What you have to do. Would you transcribe the lines running from the one that holds "Instruction: Click the" to the last line of the records? Leave every picture out.

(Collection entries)
··········
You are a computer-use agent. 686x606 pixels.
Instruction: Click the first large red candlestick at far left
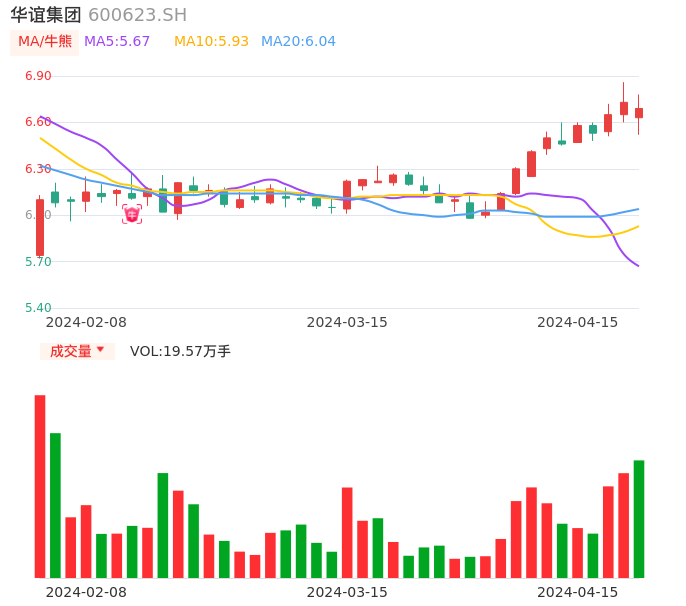click(x=40, y=227)
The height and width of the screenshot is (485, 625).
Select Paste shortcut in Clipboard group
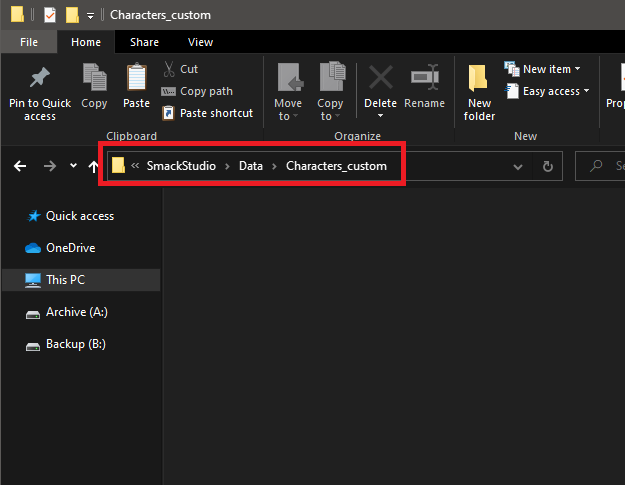[207, 113]
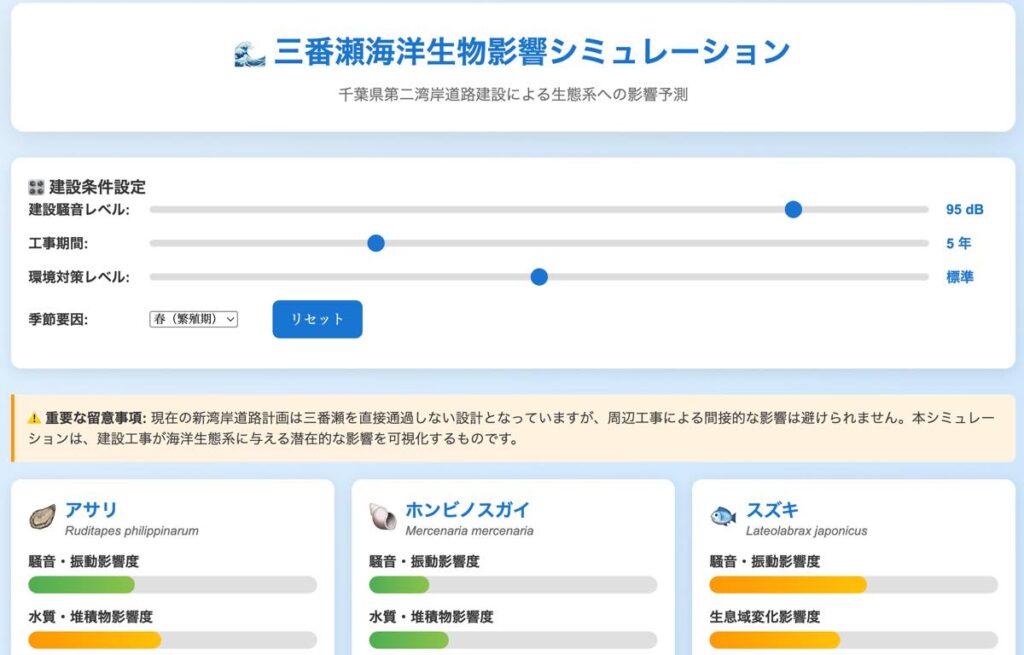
··········
Reply.
Instruction: Click the first large red candlestick at far left
click(x=40, y=227)
The height and width of the screenshot is (485, 625).
Select Paste shortcut in Clipboard group
[207, 113]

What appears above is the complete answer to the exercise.